Critique : Harry Brown
Harry Brown (Michael Caine, bouleversant de fureur et de vulnérabilité mêlées) est un militaire à la retraite, qui, devant l'indifférence du système judiciaire face au meurtre de son meilleur ami, va sortir de son mutisme pour punir les coupables. Le scénario, exemplaire de sobriété et de retenue dans la mise en place de son intrigue, se garde bien de désigner des coupables ou des boucs émissaires.

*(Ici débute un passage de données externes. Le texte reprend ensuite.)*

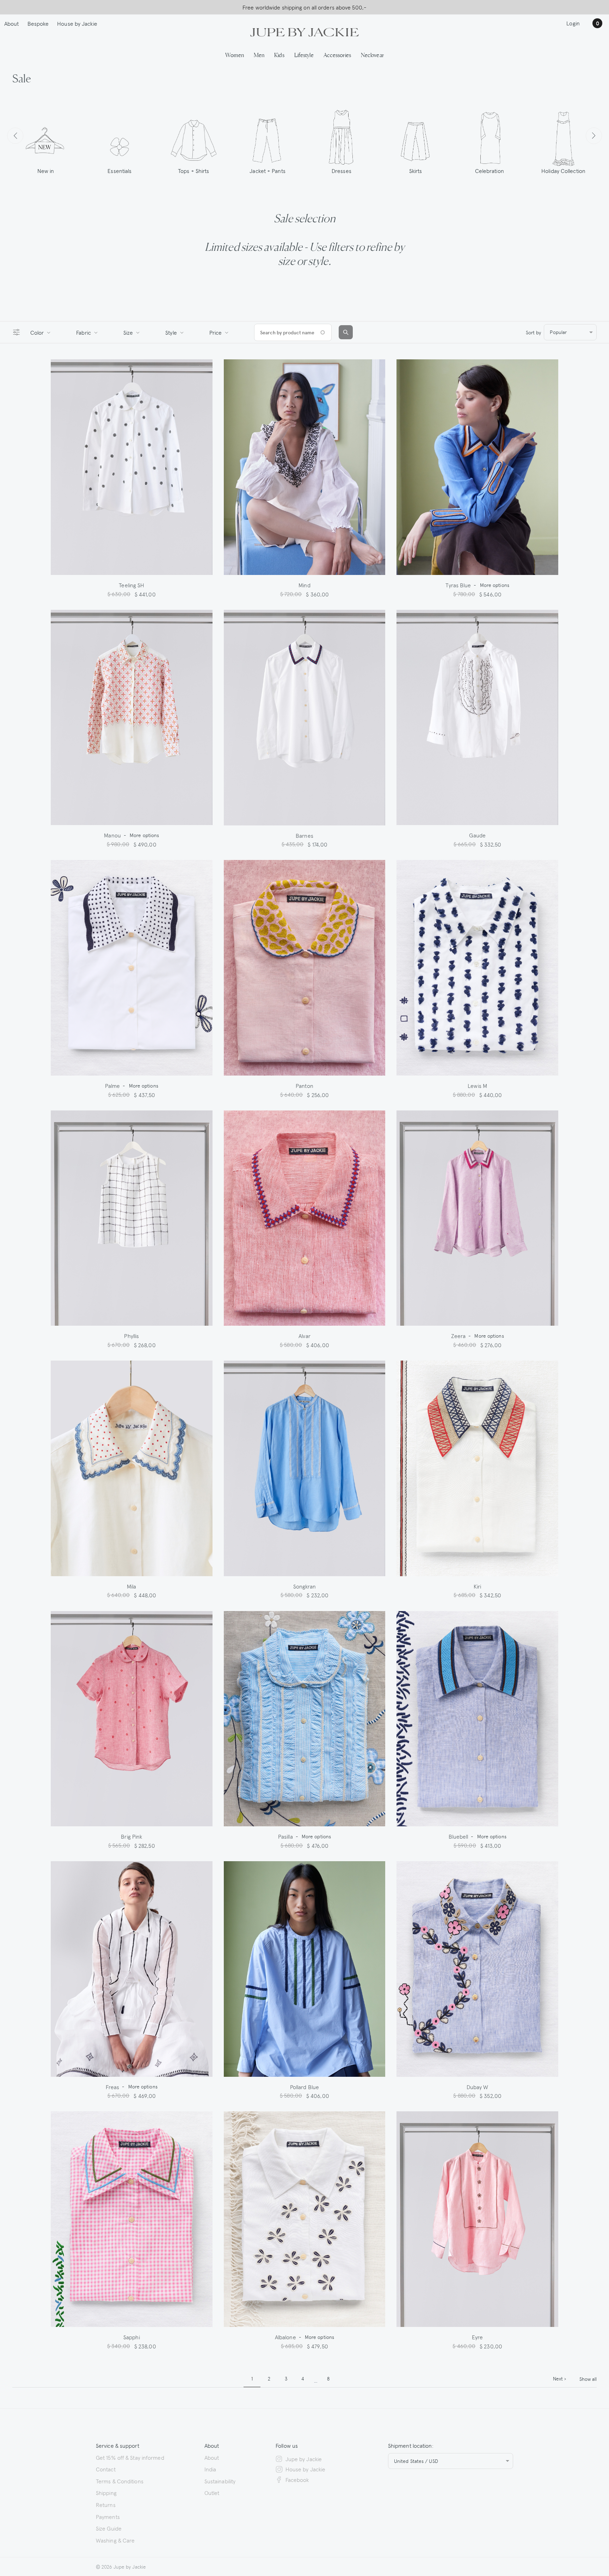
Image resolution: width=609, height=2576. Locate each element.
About (11, 23)
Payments (108, 2516)
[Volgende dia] (594, 136)
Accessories (337, 54)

C'est le portrait d'une société en déréliction, la nôtre, qu'il dresse sans concession, un système qui a capitulé depuis longtemps devant la paupérisation d'une couche de sa population, se contentant de faire ponctuellement retomber la pression. Dans cet univers délabré, Harry, vigilante sur le retour, n'est pas une solution, l'auto-défense n'apparaît jamais comme l'antidote à la violence quotidienne. Si le vieil homme emporte notre empathie sans mal, il est le symptôme d'un monde malade, certainement pas son anticorps. Non pas qu'il prenne plaisir à exécuter les coupables qui l'entourent, le film dresse simplement ce constat glaçant : la violence, tel un virus, se répand, se reproduit, dans un face-à-face infini avec elle-même.
Le film de Daniel Barber tire de ce constat désespérant une force inattendue, qui atteint le spectateur en plein visage. Contre toute attente, Harry Brown évoque plus souvent le cinéma d'horreur que le polar ou le vigilante flick, à ce titre, l'affrontement du passage souterrain impressionnera durablement votre rétine... Si le film parvient à ne jamais être verbeux ou démonstratif, grâce à plusieurs atouts de poids : des seconds rôles marquants, emmenés par Ben Drew (alias Plan B), chien fou qui contamine tout le métrage de sa rage aveugle, la mise en scène efficace et dénuée de fioritures de Daniel Barber, l'écriture sans fard de Gary Young et la lumière hivernale de Martin Ruhe.
Harry Brown est une première oeuvre remarquable, un conte urbain cruel, un miroir désolant, dans lequel on regarde au risque de se perdre.